Page text |
= = =

The Clarinet BBoard
|
Author: Rick2
Date: 1999-03-03 05:48
Why do clarinets have a bell? Is it purely for aesthetics, or is there a physical reason? Why not just have the tube end at the proper length, or end it a bit farther down, cap the end, and install a tone hole where the end of the bell is now. Why a bell? A flute has no bell. Nor does a bassoon.
|
|
Reply To Message
|
|
Author: Arnold the basset hornist
Date: 1999-03-03 08:03
The bell has to make a similar high pass/low pass filter characteristica as the series of (small) open tone holes.
You may want to read <a href=http://www.sneezy.org/clarinet/BBoard/read.html?id=1795>about the physics of the clarinet</a>, answer No. 1795 in another thread.
The (boehm) flute is designed to have large tone holes (one open hole specifies the accoustical lenth allmost completely) - consequently no bell.
Only some rare old speciems of bassons had bells, nevertheless the conical bore is not continued in the end joint (I do not remember the name of this joint, I would have to look it up in my music dictionaries and handbooks) but is inverted (conical reduction).

= = =

Provided data |
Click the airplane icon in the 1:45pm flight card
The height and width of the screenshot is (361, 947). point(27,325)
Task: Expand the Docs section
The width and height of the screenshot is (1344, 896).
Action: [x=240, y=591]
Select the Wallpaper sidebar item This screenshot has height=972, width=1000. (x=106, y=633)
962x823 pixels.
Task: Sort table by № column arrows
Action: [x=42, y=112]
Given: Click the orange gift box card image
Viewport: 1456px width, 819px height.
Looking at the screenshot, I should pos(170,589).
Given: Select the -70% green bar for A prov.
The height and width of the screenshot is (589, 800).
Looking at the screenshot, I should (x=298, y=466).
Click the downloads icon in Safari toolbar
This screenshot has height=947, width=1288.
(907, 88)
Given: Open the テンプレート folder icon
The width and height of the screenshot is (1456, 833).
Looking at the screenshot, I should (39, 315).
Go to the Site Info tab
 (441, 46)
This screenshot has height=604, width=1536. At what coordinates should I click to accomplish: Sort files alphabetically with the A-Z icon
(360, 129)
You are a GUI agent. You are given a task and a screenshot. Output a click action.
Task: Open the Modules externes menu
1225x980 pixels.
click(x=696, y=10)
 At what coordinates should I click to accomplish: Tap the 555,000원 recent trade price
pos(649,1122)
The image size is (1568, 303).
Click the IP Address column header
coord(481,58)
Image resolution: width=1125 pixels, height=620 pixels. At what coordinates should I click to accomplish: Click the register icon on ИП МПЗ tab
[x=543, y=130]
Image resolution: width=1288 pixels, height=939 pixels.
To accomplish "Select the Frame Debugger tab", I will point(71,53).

= = =

Tasks for this exercise |
**1)** Summarize the clarinet forum thread in two sentences.
**2)** Reproduce the clarinet forum thread between "The Clarinet BBoard" and "does a bassoon.", inclusive.
The lines have no connection to the clarinet forum thread.

Task solutions |
**1)** One poster asks whether the clarinet's bell serves a physical purpose or is only for looks, pointing out that neither the flute nor the bassoon has one. A reply explains that the bell must create a high pass/low pass filter characteristic similar to that of the series of small open tone holes, and that the Boehm flute's large tone holes make a bell unnecessary, while only some rare old bassoons had bells.

**2)**
The Clarinet BBoard
|
Author: Rick2
Date: 1999-03-03 05:48
Why do clarinets have a bell? Is it purely for aesthetics, or is there a physical reason? Why not just have the tube end at the proper length, or end it a bit farther down, cap the end, and install a tone hole where the end of the bell is now. Why a bell? A flute has no bell. Nor does a bassoon.